Return the lines of the listing verbatim, from the line containing "Task: Select the magnifying glass icon" through the line containing "Action: [x=122, y=232]", inclusive. Omit the pictures from the output.

──────── DATA TO USE ────────

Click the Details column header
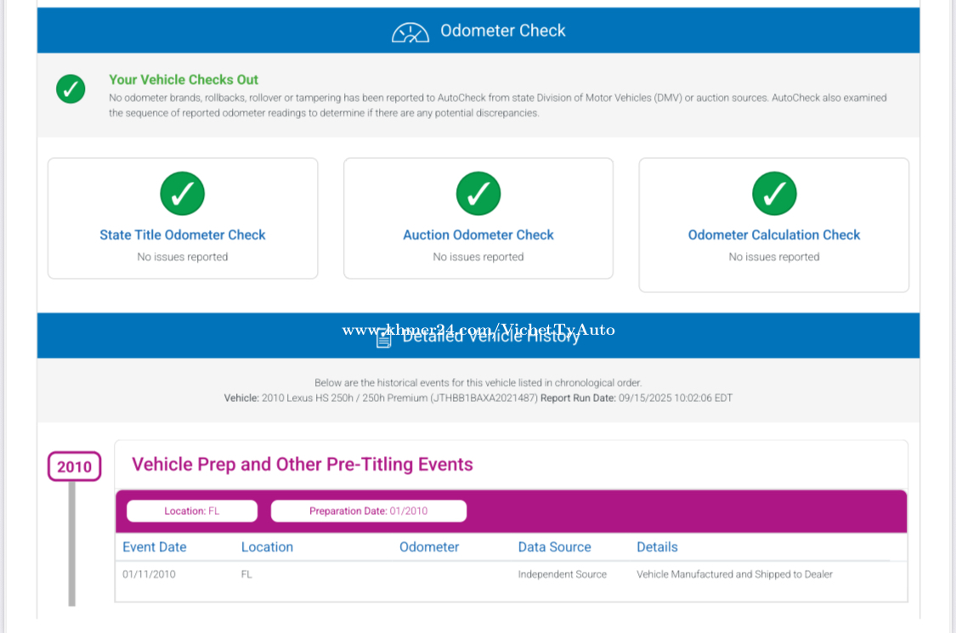This screenshot has width=956, height=633. (x=657, y=547)
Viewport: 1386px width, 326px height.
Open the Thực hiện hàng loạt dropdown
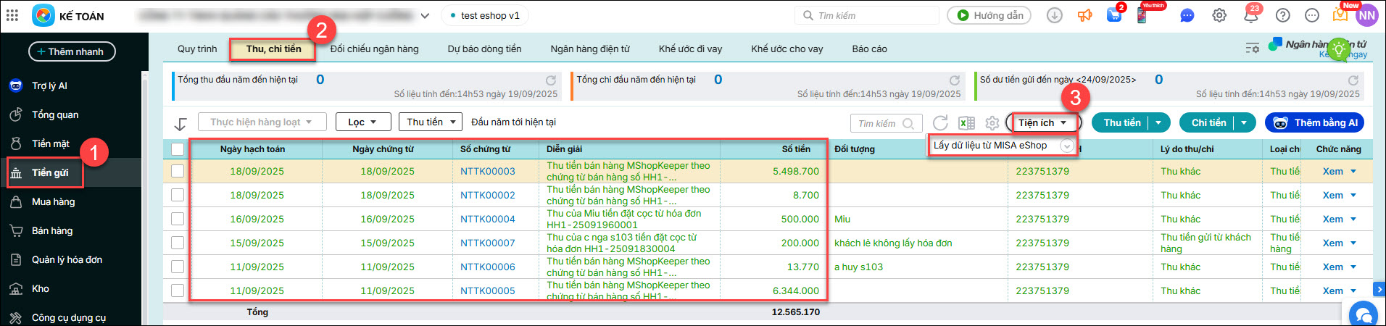coord(262,122)
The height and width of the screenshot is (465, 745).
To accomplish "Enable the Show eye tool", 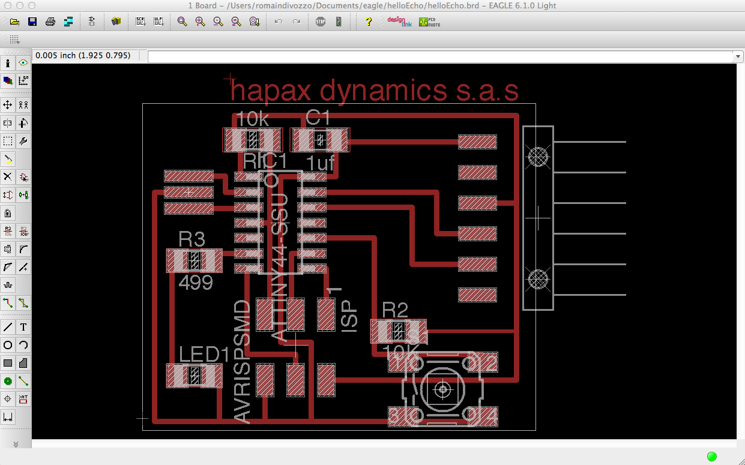I will point(23,62).
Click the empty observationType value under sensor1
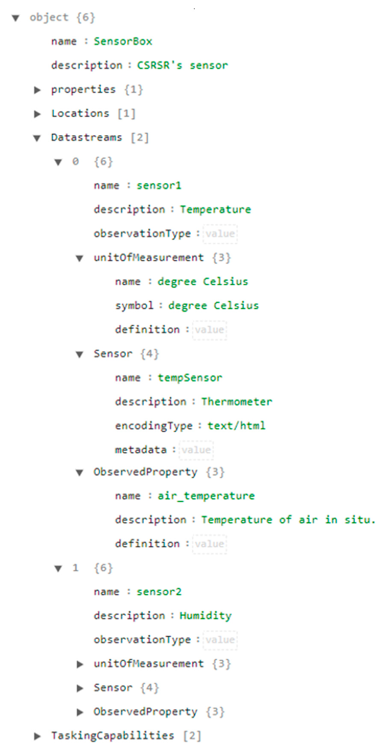Viewport: 382px width, 750px height. 220,234
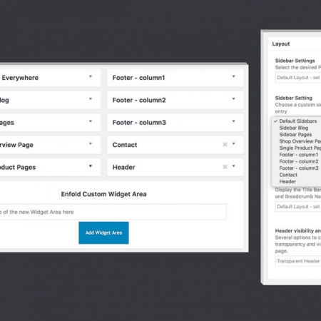Expand the Product Pages widget area arrow

[x=91, y=166]
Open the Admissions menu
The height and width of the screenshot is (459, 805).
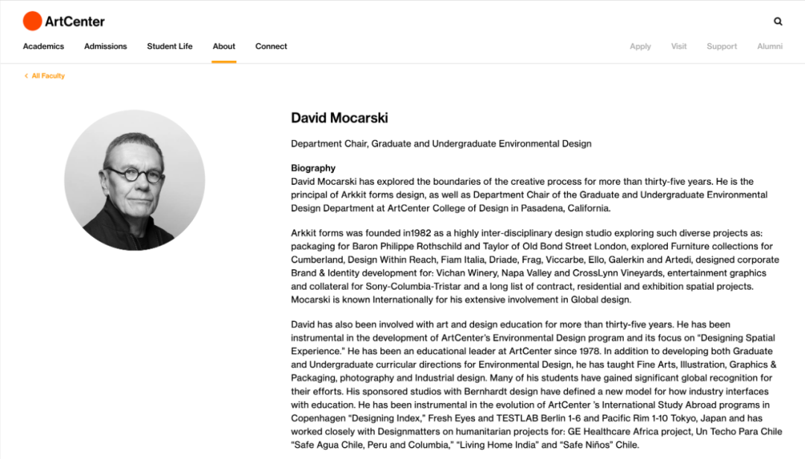tap(105, 46)
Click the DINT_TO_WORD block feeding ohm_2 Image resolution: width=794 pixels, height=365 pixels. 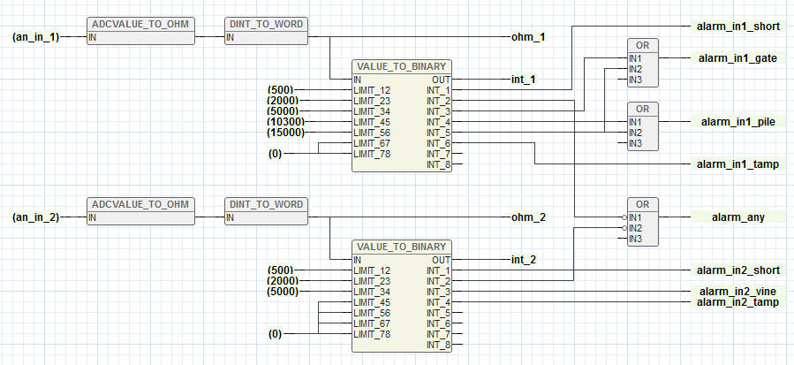(x=265, y=204)
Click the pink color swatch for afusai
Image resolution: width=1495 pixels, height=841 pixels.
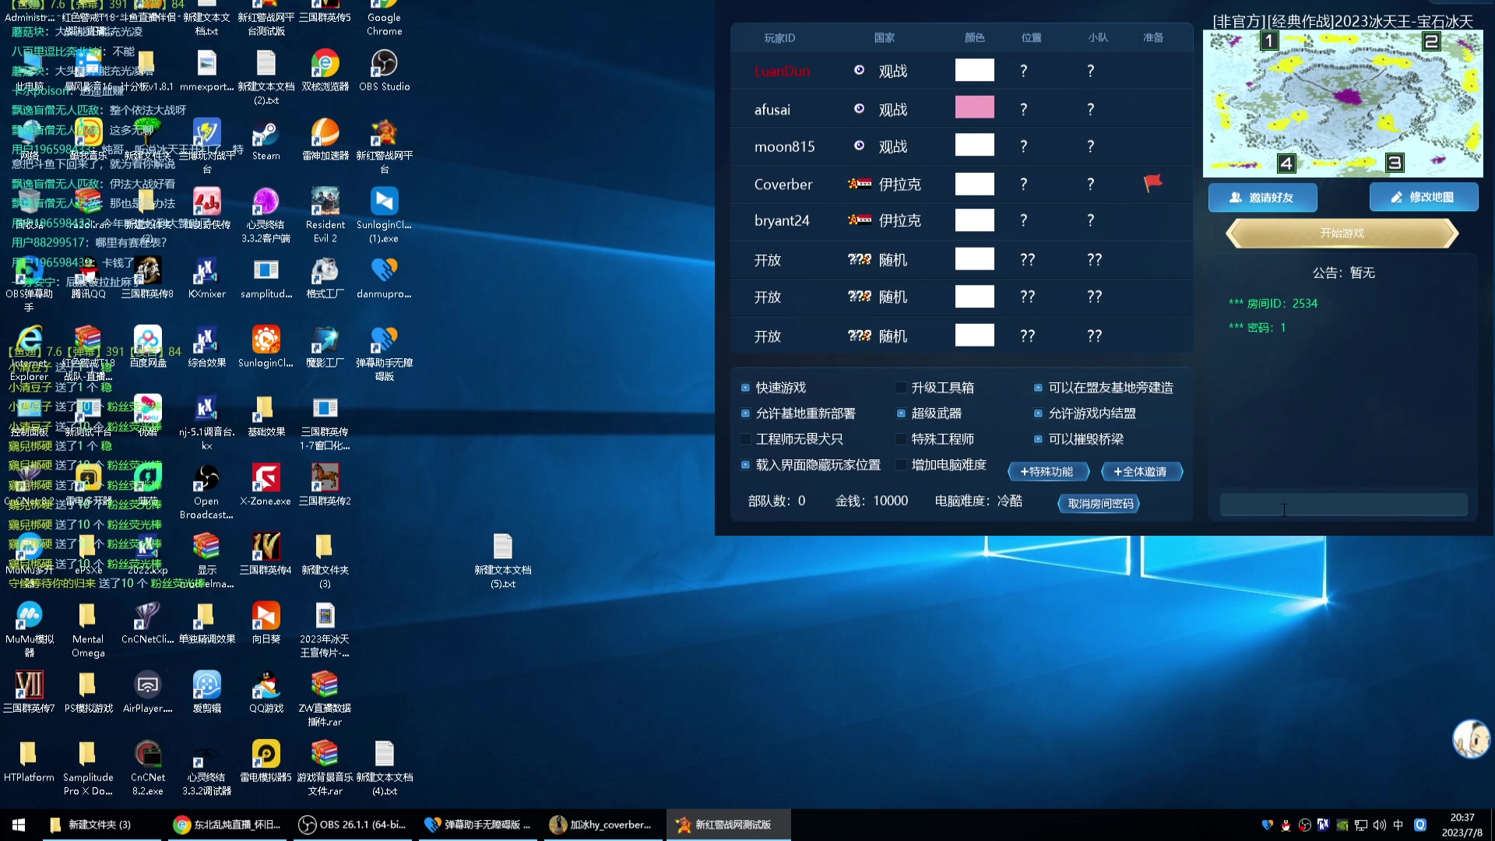pos(974,108)
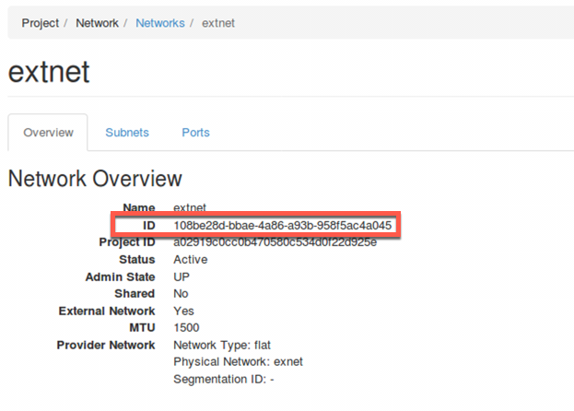
Task: Click the extnet page title
Action: tap(49, 72)
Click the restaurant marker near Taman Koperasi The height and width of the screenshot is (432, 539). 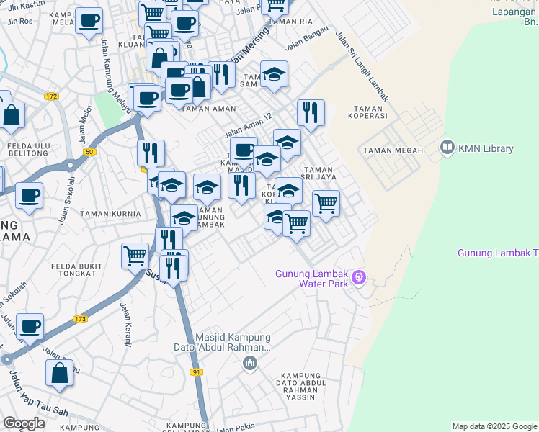(311, 113)
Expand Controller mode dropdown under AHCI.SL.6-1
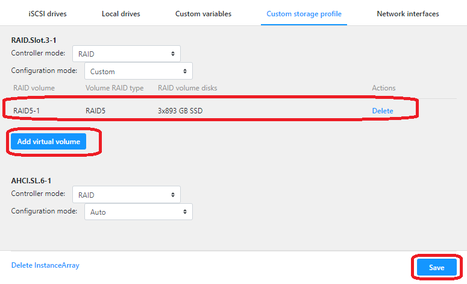 (x=126, y=195)
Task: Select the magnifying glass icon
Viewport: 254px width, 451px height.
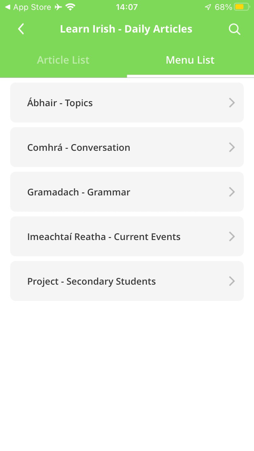Action: pyautogui.click(x=234, y=29)
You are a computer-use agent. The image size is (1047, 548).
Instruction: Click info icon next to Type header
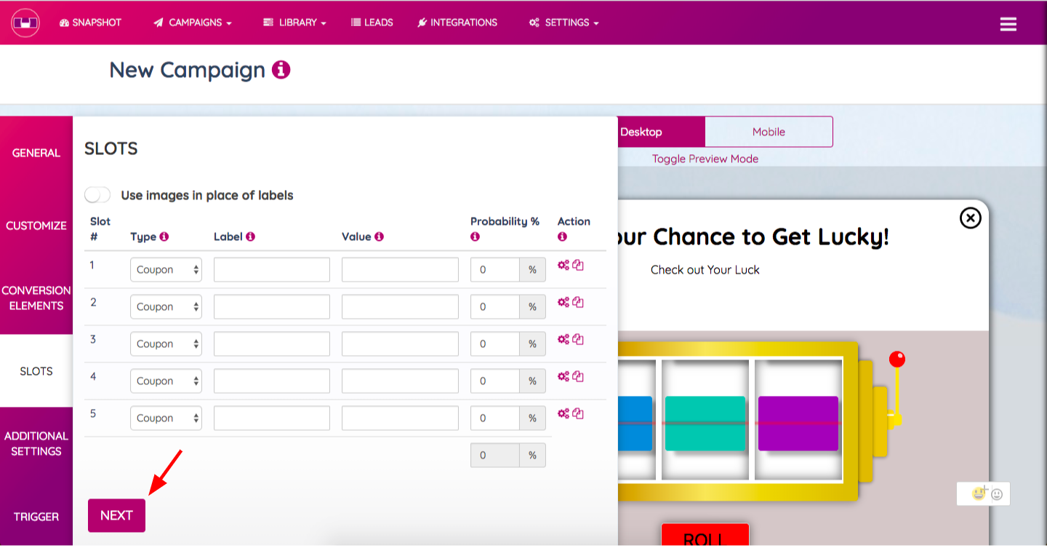point(164,237)
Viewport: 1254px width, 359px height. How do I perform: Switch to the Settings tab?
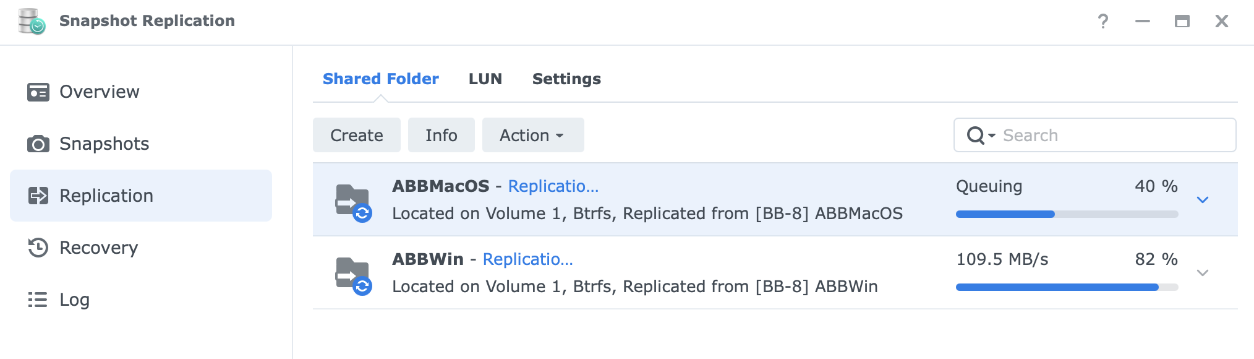(566, 79)
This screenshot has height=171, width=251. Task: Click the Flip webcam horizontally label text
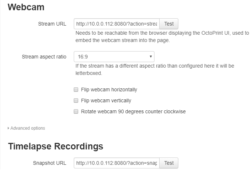pyautogui.click(x=109, y=90)
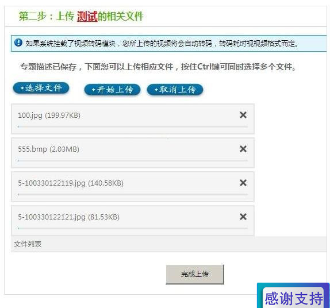Click the 文件列表 status bar
The height and width of the screenshot is (308, 330).
169,244
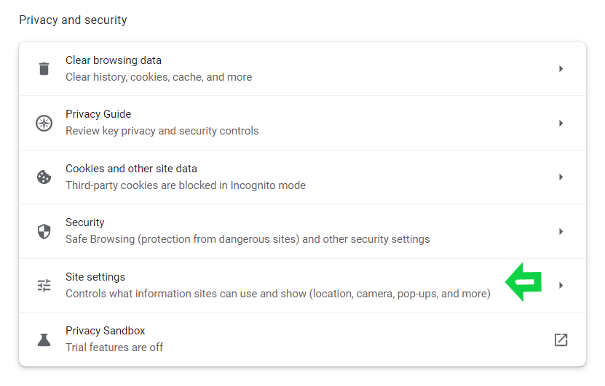Click the sliders icon beside Site settings

tap(44, 286)
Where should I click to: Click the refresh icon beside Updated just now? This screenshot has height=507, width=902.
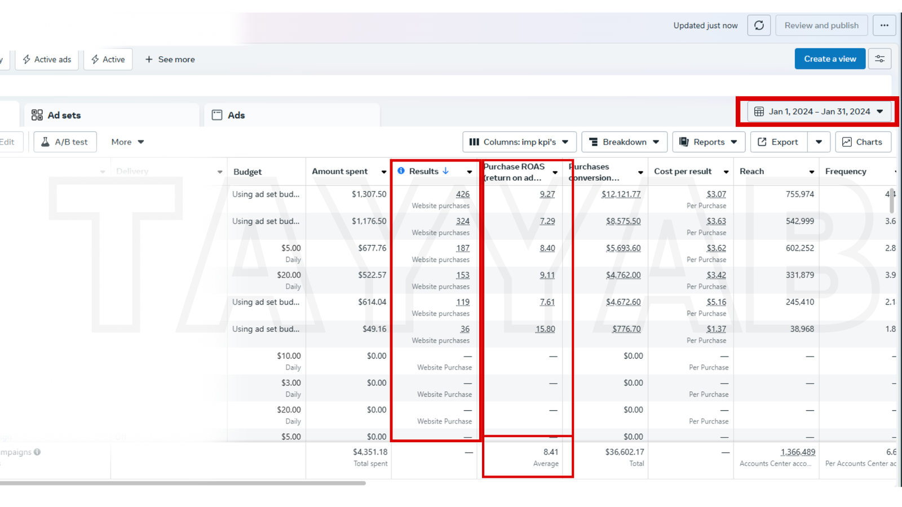click(x=759, y=25)
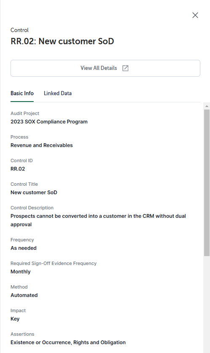Click the scrollbar track below the thumb
This screenshot has height=353, width=210.
207,304
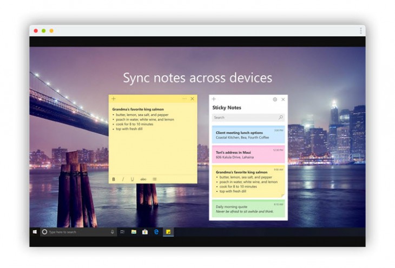The width and height of the screenshot is (395, 268).
Task: Open Task View from the taskbar
Action: [x=122, y=232]
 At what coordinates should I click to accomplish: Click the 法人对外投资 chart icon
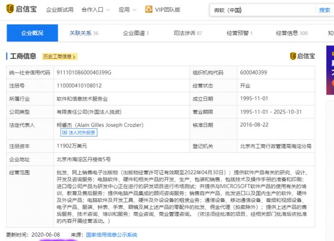pyautogui.click(x=65, y=133)
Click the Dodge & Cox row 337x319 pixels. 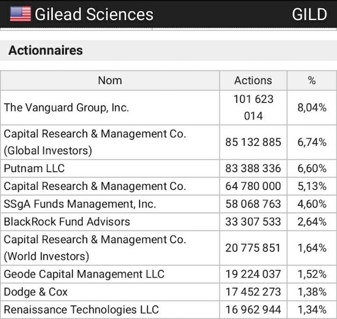click(169, 292)
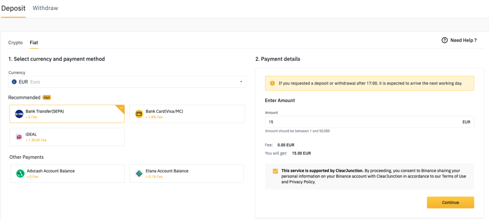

────────

• **EXERCISE OUTPUT**:
Task: Select the magnifying glass icon
Viewport: 254px width, 451px height.
Action: pyautogui.click(x=234, y=29)
You are a computer-use agent. The image size is (1047, 548).
Instruction: Click info icon next to Type header
point(164,237)
Viewport: 1254px width, 359px height. How do I perform: Switch to the Settings tab?
(566, 79)
This screenshot has height=171, width=251. Task: Click the Flip webcam horizontally label text
pyautogui.click(x=109, y=90)
Click the 文件列表 status bar
The height and width of the screenshot is (308, 330).
169,244
Click the sliders icon beside Site settings

tap(44, 286)
Where should I click to: Click the refresh icon beside Updated just now? This screenshot has height=507, width=902.
click(x=759, y=25)
Click the scrollbar track below the thumb
This screenshot has height=353, width=210.
207,304
The width and height of the screenshot is (395, 268).
Task: Open Task View from the taskbar
Action: [x=122, y=232]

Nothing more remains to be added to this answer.